Duplicates & Repeats
Repeated values / repeated states
Decide whether duplicates should be merged, skipped, or counted explicitly.
Extreme Constraints
Largest constraint values
Re-check complexity target against constraints to avoid time-limit issues.
Invalid / Corner Shape
Empty collections, zeros, or disconnected structures
Handle special-case structure before the core algorithm path.
Step 05

Full Annotated Code

Source-backed implementations are provided below for direct study and interview prep.

// Accepted solution for LeetCode #3821: Find Nth Smallest Integer With K One Bits
class Solution {
    private static final int MX = 50;
    private static final long[][] c = new long[MX][MX + 1];

    static {
        for (int i = 0; i < MX; i++) {
            c[i][0] = 1;
            for (int j = 1; j <= i; j++) {
                c[i][j] = c[i - 1][j - 1] + c[i - 1][j];
            }
        }
    }

    public long nthSmallest(long n, int k) {
        long ans = 0;
        for (int i = 49; i >= 0; i--) {
            if (n > c[i][k]) {
                n -= c[i][k];
                ans |= 1L << i;
                k--;
                if (k == 0) {
                    break;
                }
            }
        }
        return ans;
    }
}
Step 06

Interactive Study Demo

Use this to step through a reusable interview workflow for this problem.

Press Step or Run All to begin.
Step 07

Complexity Analysis

Time
O(log^2 M)
Space
O(log^2 M)

Approach Breakdown

SORT + SCAN
O(n log n) time
O(n) space

Sort the array in O(n log n), then scan for the missing or unique element by comparing adjacent pairs. Sorting requires O(n) auxiliary space (or O(1) with in-place sort but O(n log n) time remains). The sort step dominates.

BIT MANIPULATION
O(n) time
O(1) space

Bitwise operations (AND, OR, XOR, shifts) are O(1) per operation on fixed-width integers. A single pass through the input with bit operations gives O(n) time. The key insight: XOR of a number with itself is 0, which eliminates duplicates without extra space.

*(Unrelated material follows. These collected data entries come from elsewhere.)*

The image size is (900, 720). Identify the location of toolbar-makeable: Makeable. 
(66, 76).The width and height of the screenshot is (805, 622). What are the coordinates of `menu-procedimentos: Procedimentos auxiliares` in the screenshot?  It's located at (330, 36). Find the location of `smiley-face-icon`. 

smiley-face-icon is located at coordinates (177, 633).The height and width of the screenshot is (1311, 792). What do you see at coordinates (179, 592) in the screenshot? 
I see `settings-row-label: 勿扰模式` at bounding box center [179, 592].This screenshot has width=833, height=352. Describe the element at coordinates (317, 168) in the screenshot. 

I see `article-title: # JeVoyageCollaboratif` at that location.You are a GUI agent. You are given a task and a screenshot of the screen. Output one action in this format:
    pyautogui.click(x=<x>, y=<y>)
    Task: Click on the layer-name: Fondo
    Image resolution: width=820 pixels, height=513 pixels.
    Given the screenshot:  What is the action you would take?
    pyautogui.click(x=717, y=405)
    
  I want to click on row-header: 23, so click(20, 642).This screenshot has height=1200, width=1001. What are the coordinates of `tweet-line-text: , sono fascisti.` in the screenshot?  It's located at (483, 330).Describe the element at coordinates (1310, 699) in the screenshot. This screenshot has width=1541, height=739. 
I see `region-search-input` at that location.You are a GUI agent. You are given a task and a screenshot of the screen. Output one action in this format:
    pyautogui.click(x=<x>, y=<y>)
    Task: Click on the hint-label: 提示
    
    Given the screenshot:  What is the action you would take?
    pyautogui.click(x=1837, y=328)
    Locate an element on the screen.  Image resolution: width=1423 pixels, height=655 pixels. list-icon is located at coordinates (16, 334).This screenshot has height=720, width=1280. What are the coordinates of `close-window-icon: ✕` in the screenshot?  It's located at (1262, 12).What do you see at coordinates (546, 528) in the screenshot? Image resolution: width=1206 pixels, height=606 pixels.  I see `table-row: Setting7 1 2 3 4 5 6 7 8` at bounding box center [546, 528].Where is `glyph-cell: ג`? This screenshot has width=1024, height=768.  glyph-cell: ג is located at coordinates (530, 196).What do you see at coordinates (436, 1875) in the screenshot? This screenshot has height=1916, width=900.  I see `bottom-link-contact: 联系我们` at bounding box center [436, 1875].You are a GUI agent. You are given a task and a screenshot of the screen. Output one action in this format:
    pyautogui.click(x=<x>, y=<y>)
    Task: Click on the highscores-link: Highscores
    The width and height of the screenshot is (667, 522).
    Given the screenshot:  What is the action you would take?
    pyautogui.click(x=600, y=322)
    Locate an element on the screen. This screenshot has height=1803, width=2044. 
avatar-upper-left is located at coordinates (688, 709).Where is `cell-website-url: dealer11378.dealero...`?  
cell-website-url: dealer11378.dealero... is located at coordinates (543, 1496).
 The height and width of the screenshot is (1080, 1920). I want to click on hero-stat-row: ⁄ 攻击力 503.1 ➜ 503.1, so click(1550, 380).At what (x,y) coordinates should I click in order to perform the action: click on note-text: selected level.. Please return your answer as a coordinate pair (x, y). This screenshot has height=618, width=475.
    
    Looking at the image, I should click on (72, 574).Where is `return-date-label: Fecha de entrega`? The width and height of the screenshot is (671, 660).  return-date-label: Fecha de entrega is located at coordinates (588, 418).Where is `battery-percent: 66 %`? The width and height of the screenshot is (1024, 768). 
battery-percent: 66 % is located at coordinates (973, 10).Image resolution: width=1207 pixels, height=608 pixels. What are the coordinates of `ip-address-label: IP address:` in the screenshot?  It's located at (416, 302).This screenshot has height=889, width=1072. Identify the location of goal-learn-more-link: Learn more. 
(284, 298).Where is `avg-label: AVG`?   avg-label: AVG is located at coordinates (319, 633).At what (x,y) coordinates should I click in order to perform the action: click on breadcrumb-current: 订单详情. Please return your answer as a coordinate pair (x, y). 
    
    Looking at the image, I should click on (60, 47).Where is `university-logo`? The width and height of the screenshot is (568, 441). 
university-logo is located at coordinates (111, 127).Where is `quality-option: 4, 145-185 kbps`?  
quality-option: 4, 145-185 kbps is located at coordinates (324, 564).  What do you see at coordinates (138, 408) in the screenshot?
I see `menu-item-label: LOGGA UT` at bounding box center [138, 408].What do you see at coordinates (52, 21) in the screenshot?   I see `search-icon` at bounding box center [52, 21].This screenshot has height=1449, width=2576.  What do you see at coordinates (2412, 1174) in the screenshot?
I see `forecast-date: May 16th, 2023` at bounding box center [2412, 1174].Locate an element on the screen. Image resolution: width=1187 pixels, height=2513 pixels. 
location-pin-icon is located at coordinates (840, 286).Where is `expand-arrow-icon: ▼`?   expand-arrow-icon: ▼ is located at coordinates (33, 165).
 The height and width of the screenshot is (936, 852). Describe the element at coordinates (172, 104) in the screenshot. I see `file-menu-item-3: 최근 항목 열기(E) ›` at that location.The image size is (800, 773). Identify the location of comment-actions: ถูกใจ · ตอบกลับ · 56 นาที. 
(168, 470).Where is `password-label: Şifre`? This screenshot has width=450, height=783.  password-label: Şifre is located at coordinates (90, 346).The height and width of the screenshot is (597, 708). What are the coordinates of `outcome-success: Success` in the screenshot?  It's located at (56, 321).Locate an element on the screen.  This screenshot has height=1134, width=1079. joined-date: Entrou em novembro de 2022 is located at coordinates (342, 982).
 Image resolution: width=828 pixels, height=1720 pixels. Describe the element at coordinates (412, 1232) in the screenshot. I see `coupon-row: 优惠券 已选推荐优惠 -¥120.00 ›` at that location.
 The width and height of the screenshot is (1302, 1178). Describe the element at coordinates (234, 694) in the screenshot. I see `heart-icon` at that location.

Shortcut: Bit operations are O(1). XOR cancels duplicates. Single pass → O(n) time, O(1) space.
Coach Notes

Common Mistakes

Review these before coding to avoid predictable interview regressions.

Overflow in intermediate arithmetic

Wrong move: Temporary multiplications exceed integer bounds.

Usually fails on: Large inputs wrap around unexpectedly.

Fix: Use wider types, modular arithmetic, or rearranged operations.